For a sales manager, sales coaching is likewise important to keep his or her team’s performance at its best. However, this can be particularly challenging in the case of a field sales person, since the coach rarely witnesses the actual “in-game” performance – the sales calls with customers – and has to develop coaching insights based primarily on the sales person’s after-action win/loss record, and impressions of the meeting.

Without this visibility, the sales manager is at a disadvantage. Their coaching comments may be more generalized rather than specific, and in fact may be informed by the behaviors the coach isable to observe – the sales person’s work habits, or personal mannerisms – rather than actual “game time” behaviors with the customer. It’s a bit like coaching Tiger Woods’ putting game by watching him put ketchup on a cheeseburger.

The magic of sales performance recording

 

As mobile technologies are becoming mainstream in the workplace, video is growing in importance as a source of information and insight. And groundbreaking applications are helping companies discover the amazing value that can be accomplished by leveraging video to capture information and improve communication, insight and performance.

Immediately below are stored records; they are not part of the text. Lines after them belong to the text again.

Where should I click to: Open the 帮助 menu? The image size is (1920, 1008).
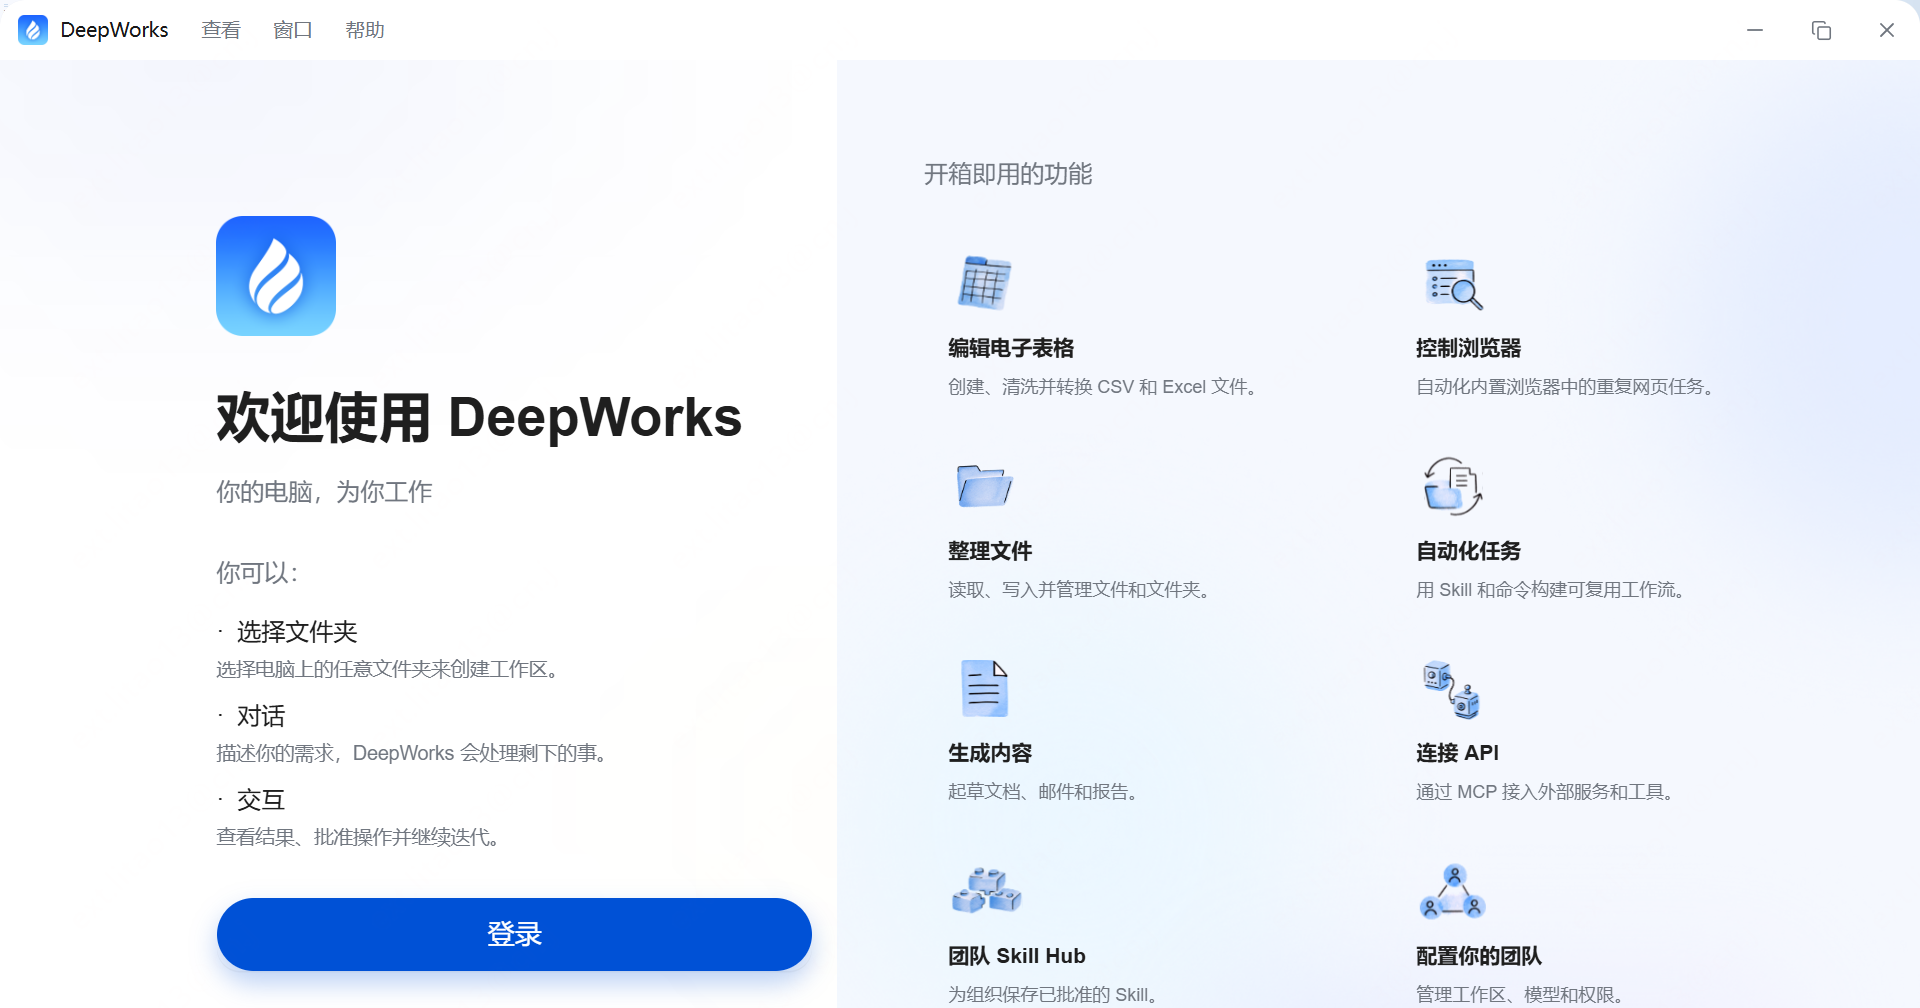(365, 30)
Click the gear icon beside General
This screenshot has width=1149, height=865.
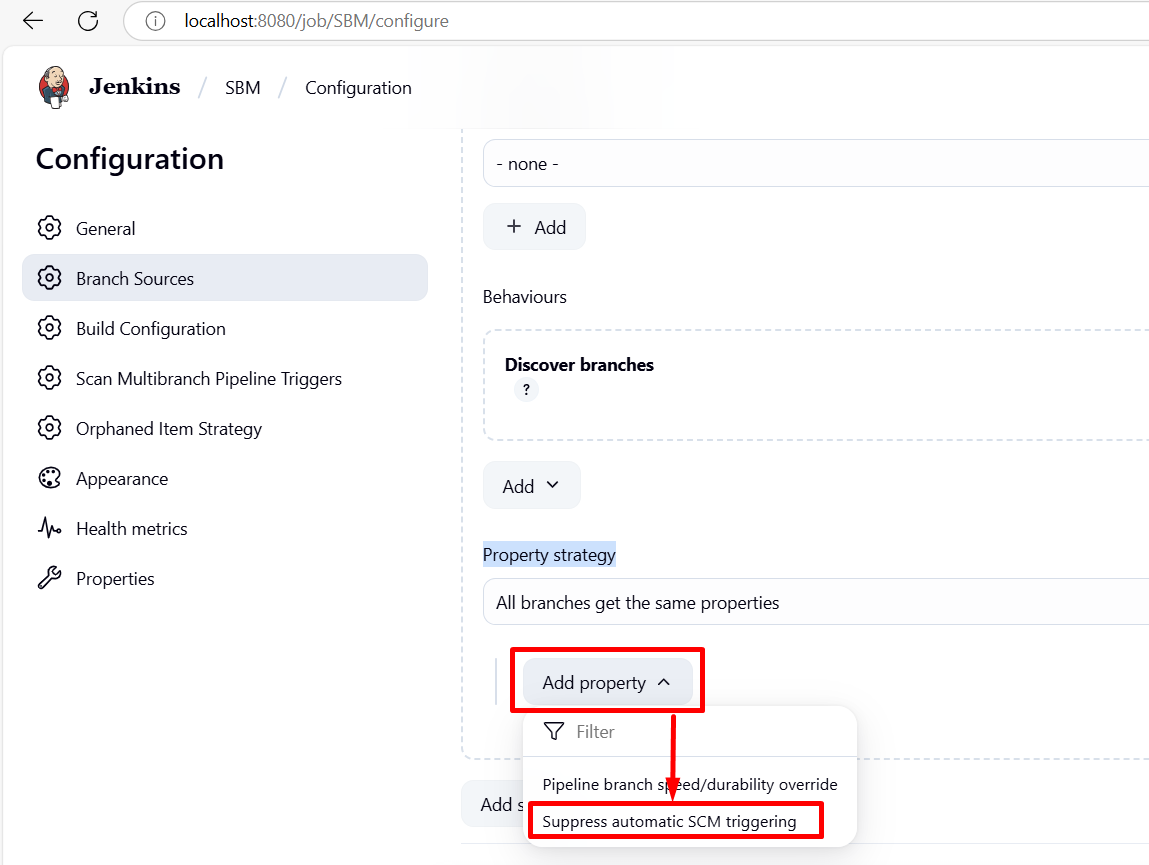[49, 228]
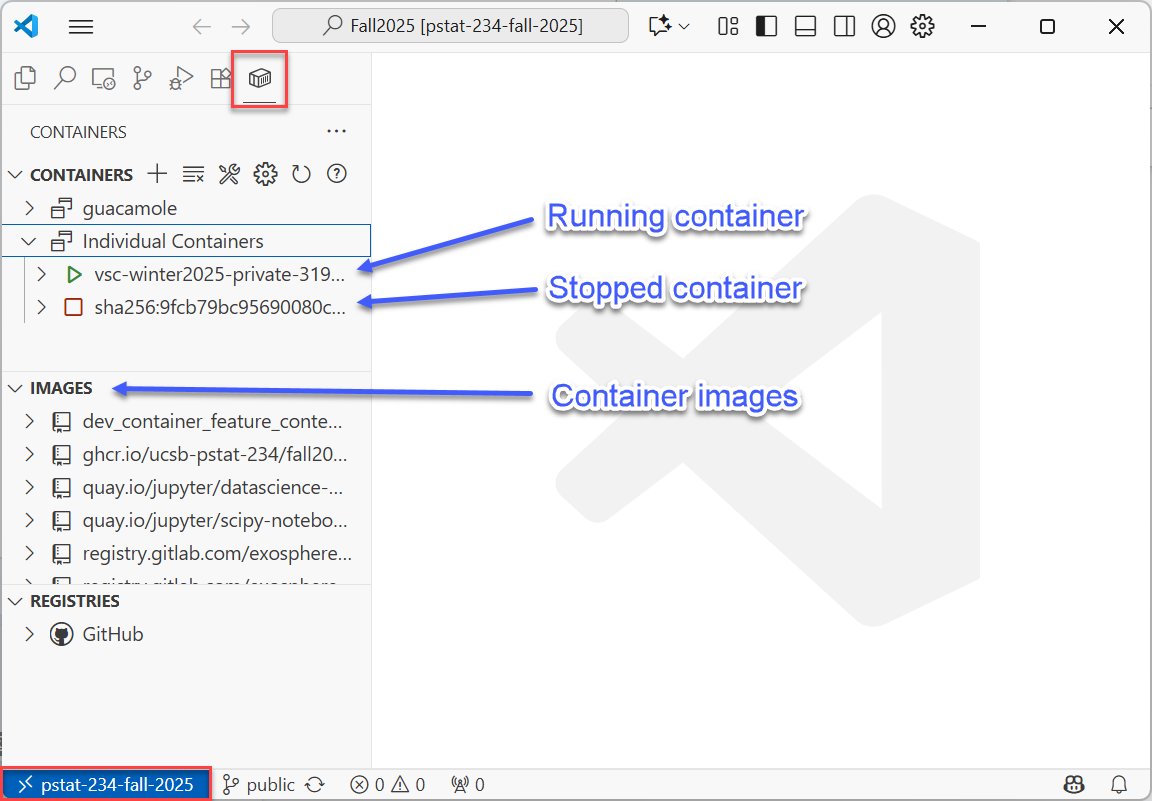1152x801 pixels.
Task: Open Containers panel overflow menu
Action: (x=336, y=131)
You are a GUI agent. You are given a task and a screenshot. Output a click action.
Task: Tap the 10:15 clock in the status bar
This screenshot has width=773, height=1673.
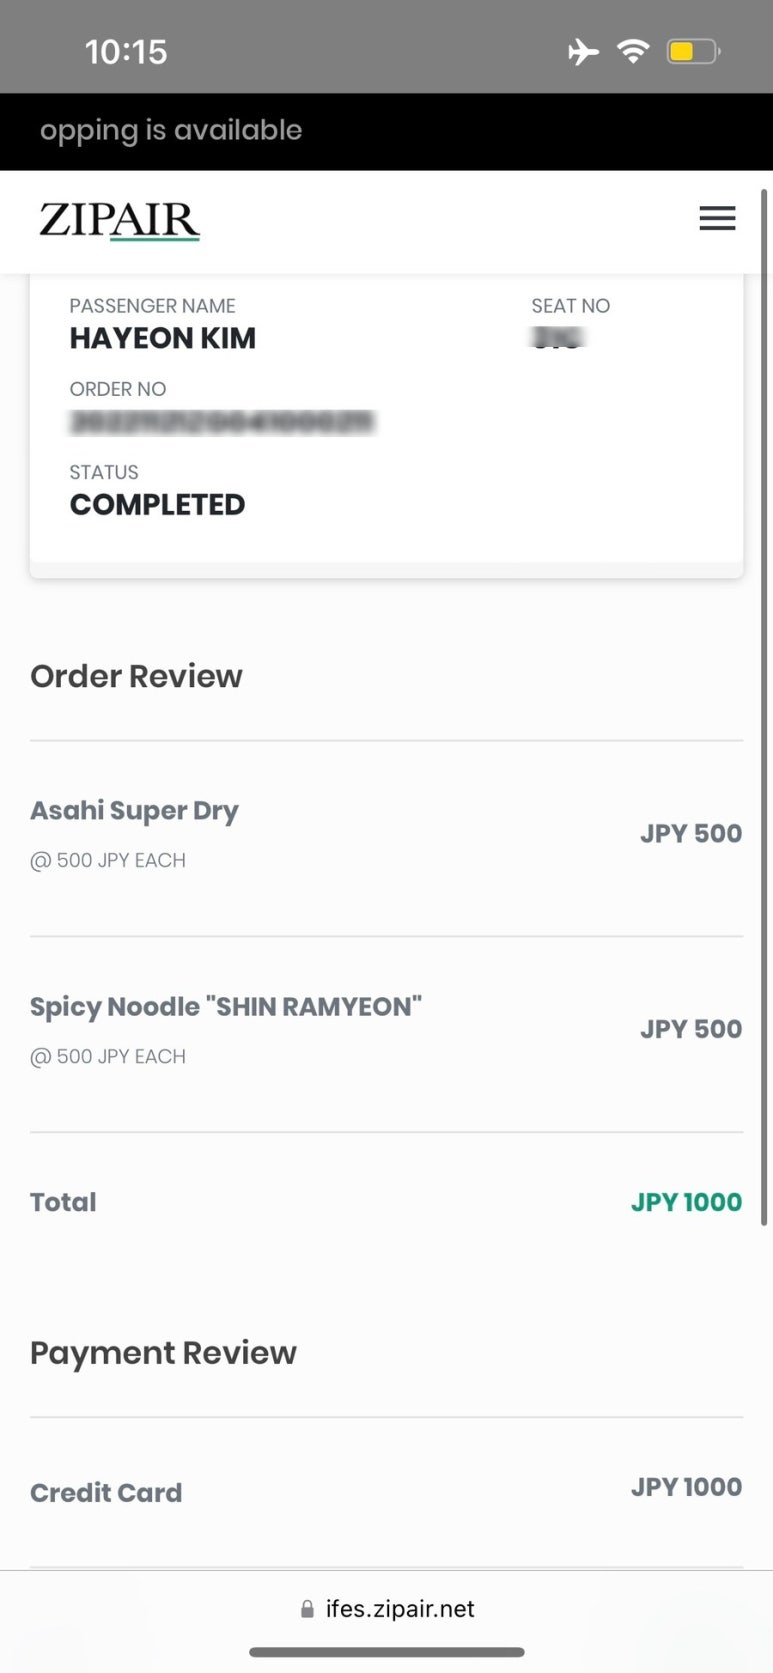click(x=126, y=52)
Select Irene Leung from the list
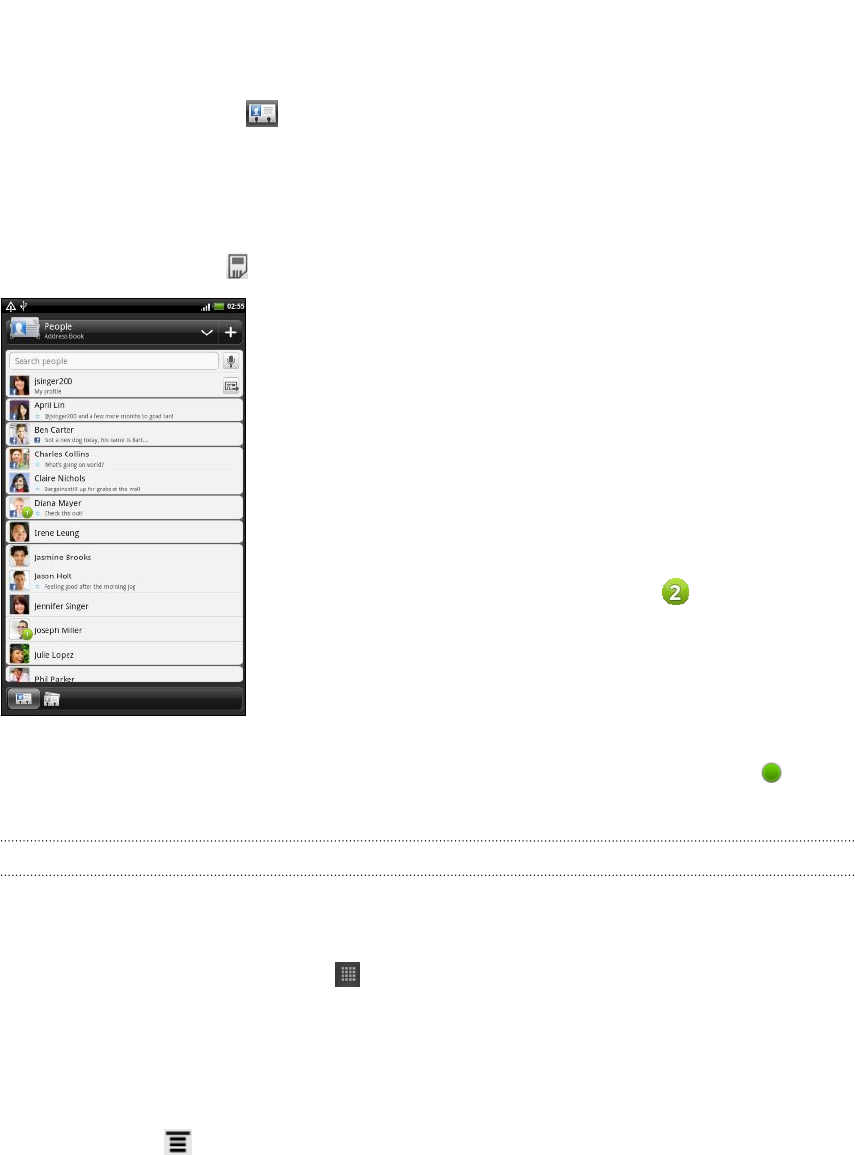The height and width of the screenshot is (1155, 855). (x=124, y=533)
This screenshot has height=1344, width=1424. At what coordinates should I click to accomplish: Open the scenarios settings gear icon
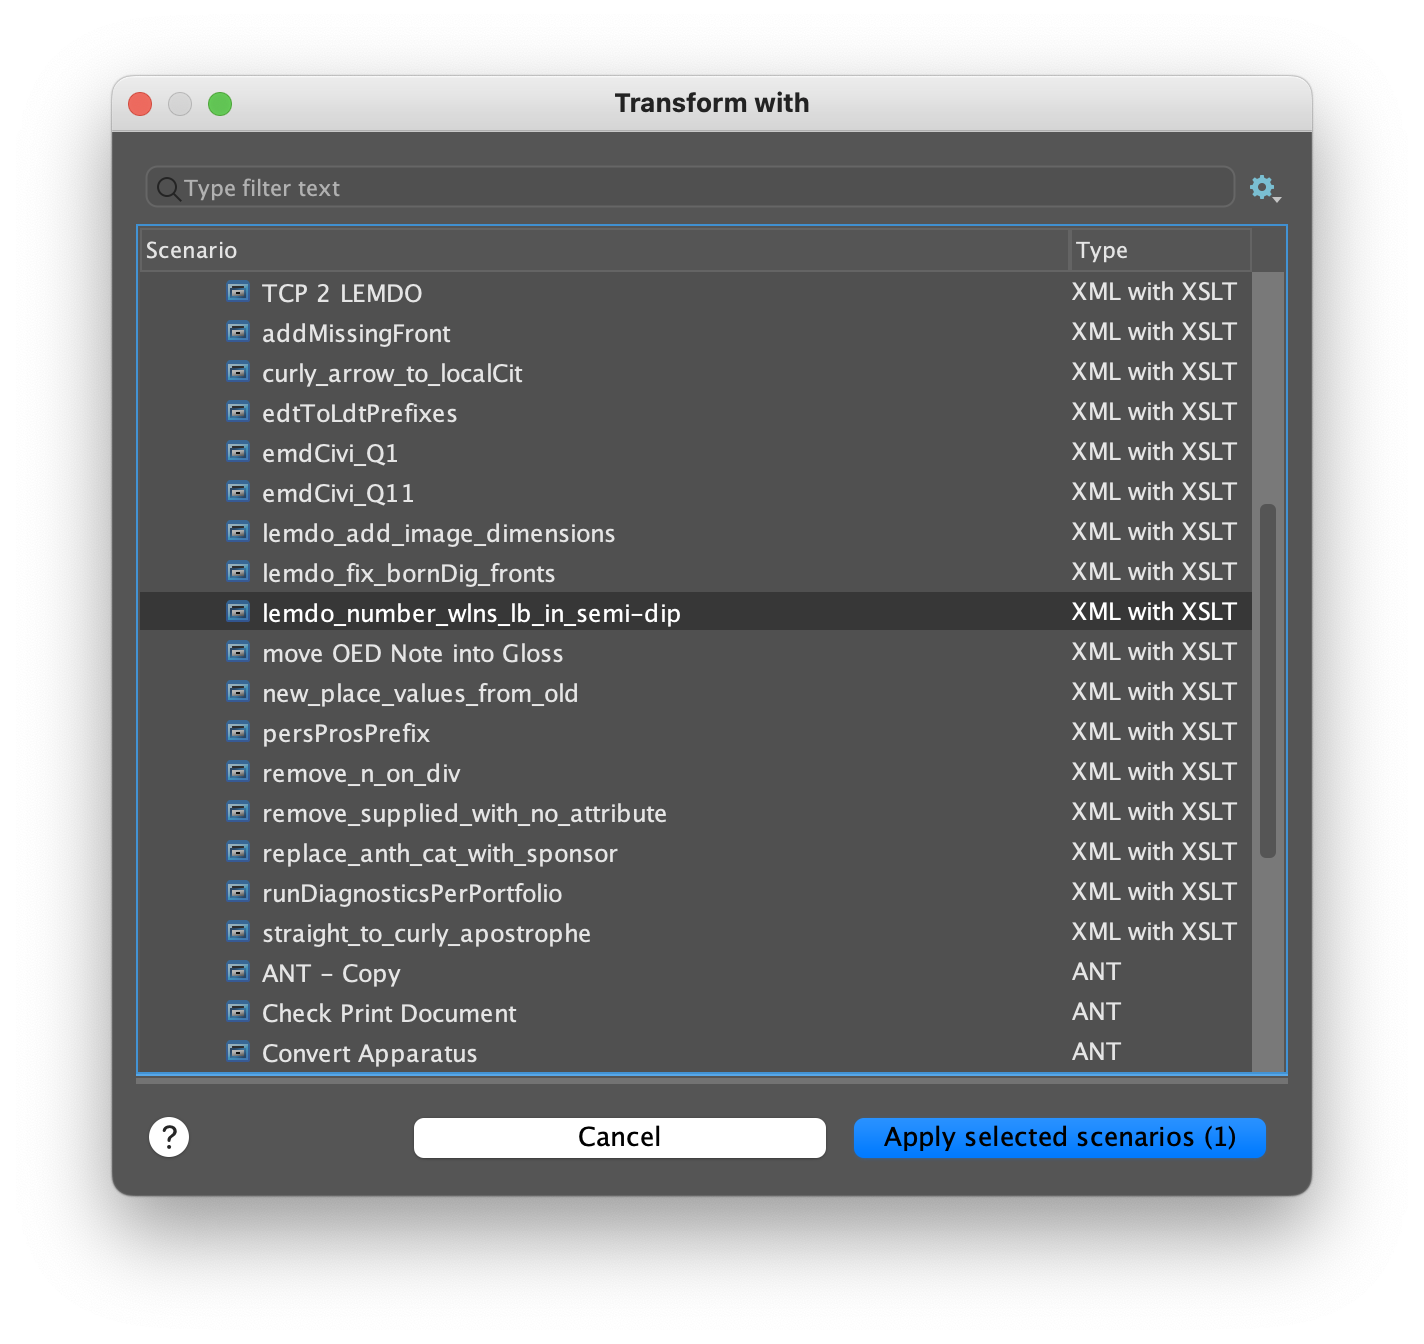click(1263, 186)
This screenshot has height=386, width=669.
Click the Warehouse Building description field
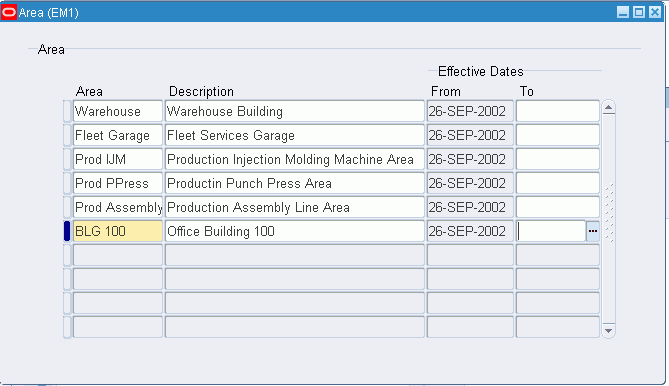point(295,111)
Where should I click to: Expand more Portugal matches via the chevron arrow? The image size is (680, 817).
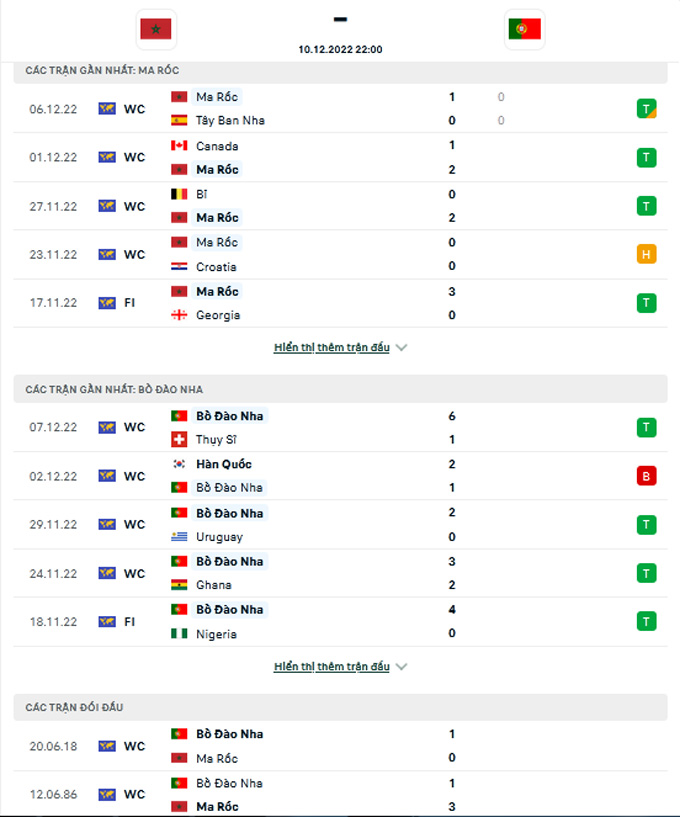pos(401,666)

Sales organizations have found what they describe as an almost “magical” added value, as it becomes the norm for sales people to record themselves performing presentations and pitches, which are then shared with managers and often with their peers for coaching and feedback. As video sales coaching becomes the norm for mastering pitches, sales managers have a vastly expanded toolset for elevating the performance of their selling team.

Viewing the sales person’s best performance – especially alongside those of other sales people – gives the manager the ability to refine all aspects of the pitch, from the messaging and flow, to style of delivery, use of stories, eye contact, and more. Even better, by sharing the work of various sales people, the best attributes of each can quickly become adopted across the sales team, elevating the skill of all. Much like bottling your best performers, sales managers finally have a means to truly impact the skill level of that middle 60% of their people, infusing their work with the best skills of the top 20%.

Typically, sales people find the addition of video to be a huge positive. The sales person will witness their pitch from the point of view of the customer often for the very first time. This helps them improve their performance even before getting feedback from their manager and peers – a natural, given that most of us tend to be our own worst critics.

The addition of coaching feedback, plus cross-pollination of selling ideas from team members, and the discipline of rehearsing and recording your best presentation all work together to amplify the sales person’s performance to its very best.

One Allego customer, the president of a mutual fund marketing organization, has a two word description for the effect that video coaching has had on his sales organization: “It’s fabulous.” Which is why we believe that video-based sales coaching is quickly becoming the new normal in business.